Lorsque l’efficience énergétique augmente, on observe un effet rebond : avec les économies énergétiques et financières réalisées, on dispose de plus de richesse disponible pour dépenser et consommer.
Or, le scénario de l’association Négawatt s’avère déjà plus ambitieux encore, il propose non pas une stabilisation, mais une décroissance d’un tiers de notre consommation (la sobriété énergétique). Cependant, même dans ce scénario, la France ne parvient pas à une empreinte carbone soutenable, puisqu’actuellement l’empreinte carbone par Français est 6 fois trop importante selon le gouvernement français
[5]. Par ailleurs, l’économiste Thomas Piketty a montré qu’il existe une corrélation entre les revenus et émissions de CO
2[6]. De plus, lorsque l’efficience énergétique augmente, on observe un effet rebond, puisqu’ensuite avec les économies énergétiques et financières réalisées, on dispose de plus de richesse disponible pour dépenser et consommer. La solution la plus simple et la plus sure consiste donc dans la diminution des revenus des individus, en commençant, bien sûr par les plus riches si l’on souhaite suivre le principe d’égalité. Par conséquent une croissance verte, c’est-à-dire une croissance économique, sans croissance des émissions de CO
2 n’est pas réaliste non plus, si les revenus et le PIB par habitant s’accroissent ou même s’ils sont stabilisés.

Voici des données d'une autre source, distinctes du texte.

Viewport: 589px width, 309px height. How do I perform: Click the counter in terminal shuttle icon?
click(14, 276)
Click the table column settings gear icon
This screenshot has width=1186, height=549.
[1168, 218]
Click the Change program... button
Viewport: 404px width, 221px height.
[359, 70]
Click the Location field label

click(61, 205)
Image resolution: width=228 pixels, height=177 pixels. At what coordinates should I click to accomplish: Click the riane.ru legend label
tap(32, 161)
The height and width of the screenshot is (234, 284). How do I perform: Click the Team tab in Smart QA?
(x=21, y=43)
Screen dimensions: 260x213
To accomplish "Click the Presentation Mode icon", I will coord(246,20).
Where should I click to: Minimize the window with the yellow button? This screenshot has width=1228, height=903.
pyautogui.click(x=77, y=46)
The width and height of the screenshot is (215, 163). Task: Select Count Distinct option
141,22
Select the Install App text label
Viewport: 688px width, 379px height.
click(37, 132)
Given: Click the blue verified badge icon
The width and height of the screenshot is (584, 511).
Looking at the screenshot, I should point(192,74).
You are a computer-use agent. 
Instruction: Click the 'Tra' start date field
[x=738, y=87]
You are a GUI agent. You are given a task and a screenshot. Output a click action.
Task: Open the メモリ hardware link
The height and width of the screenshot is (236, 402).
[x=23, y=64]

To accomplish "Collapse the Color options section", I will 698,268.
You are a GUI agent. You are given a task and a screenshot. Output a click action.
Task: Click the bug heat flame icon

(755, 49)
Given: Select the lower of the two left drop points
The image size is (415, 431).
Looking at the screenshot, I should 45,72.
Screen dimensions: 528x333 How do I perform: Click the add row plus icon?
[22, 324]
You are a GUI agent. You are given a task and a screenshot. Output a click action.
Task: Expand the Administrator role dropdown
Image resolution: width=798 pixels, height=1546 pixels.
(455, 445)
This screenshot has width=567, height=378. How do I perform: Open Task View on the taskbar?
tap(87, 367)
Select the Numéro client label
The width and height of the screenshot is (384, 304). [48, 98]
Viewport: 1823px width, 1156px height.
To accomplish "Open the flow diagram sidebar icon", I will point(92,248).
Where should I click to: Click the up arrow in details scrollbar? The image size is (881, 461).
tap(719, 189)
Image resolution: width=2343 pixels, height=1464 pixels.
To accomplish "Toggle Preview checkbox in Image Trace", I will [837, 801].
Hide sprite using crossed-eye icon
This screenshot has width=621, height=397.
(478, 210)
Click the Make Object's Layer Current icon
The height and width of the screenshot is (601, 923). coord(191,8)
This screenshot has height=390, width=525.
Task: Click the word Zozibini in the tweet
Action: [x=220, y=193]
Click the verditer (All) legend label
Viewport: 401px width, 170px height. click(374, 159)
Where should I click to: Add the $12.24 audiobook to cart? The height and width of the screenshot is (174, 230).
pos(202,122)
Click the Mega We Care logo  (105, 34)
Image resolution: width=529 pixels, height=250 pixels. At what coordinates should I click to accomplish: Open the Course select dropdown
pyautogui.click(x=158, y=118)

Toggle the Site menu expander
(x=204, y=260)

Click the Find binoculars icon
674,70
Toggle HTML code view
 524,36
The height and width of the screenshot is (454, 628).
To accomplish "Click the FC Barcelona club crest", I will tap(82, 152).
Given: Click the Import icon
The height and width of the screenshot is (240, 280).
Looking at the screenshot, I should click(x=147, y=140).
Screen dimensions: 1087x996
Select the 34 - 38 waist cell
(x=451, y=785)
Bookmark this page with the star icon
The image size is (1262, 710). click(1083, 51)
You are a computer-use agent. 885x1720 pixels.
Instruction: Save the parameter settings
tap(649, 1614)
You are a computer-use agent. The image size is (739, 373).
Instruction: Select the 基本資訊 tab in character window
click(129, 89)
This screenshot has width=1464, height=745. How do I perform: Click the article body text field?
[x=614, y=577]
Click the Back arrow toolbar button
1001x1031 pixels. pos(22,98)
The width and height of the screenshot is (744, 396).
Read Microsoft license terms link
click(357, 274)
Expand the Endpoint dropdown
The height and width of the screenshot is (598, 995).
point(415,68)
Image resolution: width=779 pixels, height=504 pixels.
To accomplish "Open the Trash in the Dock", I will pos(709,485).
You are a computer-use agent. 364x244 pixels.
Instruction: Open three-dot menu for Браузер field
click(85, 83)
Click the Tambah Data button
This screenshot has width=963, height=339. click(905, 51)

Cependant, si l’on observe les émissions de CO2 au niveau mondial, il n’y a pas de découplage de la courbe du CO2 et du PIB, car ces deux courbes restent fortement corrélées, notamment à cause de la croissance économique des pays faiblement industrialisés. De plus, même dans les pays industrialisés dont les émissions de CO2 baissent légèrement, ils traînent toujours une empreinte carbone par habitant bien supérieure à la majorité de celle des pays en développement. C’est pourquoi l’humanité continue sa croissance en émission de CO2 et de GES et se dirige toujours un peu plus vers les scénarios climatiques les plus catastrophiques.
Thierry Brugvin
[1] LAROCHELAMBERT Thierry, La transition énergétique du Danemark : un modèle de planification démocratique européen, les cahiers de Global Chance, n°38, janvier 2016.
[2] LAROCHELAMBERT Thierry, Contribution au débat public : vers un système énergétique efficace pour la France, les cahiers de Global Chance, juin 2018.
[3] INSEE, PIB de la France, INSEE 2020.
[4] HUET Sylvestre, « Climat et économie : le CO2 explique tout », Le Monde, 6 février 2019.
[5] MINISTÈRE DE L’ECOLOGIE, Pourquoi viser la neutralité carbone à l’horizon 2050 ? 21 mai 2021,
[6] PIKETTY Thomas, CHANCEL Lucas, Carbone et inégalité : de Kyoto à Paris, Évolution de l’inégalité mondiale des émissions de CO2 (1998-2013) et perspectives pour un financement équitable de l’adaptation, Iddri et École d’Économie de Paris, novembre 2015.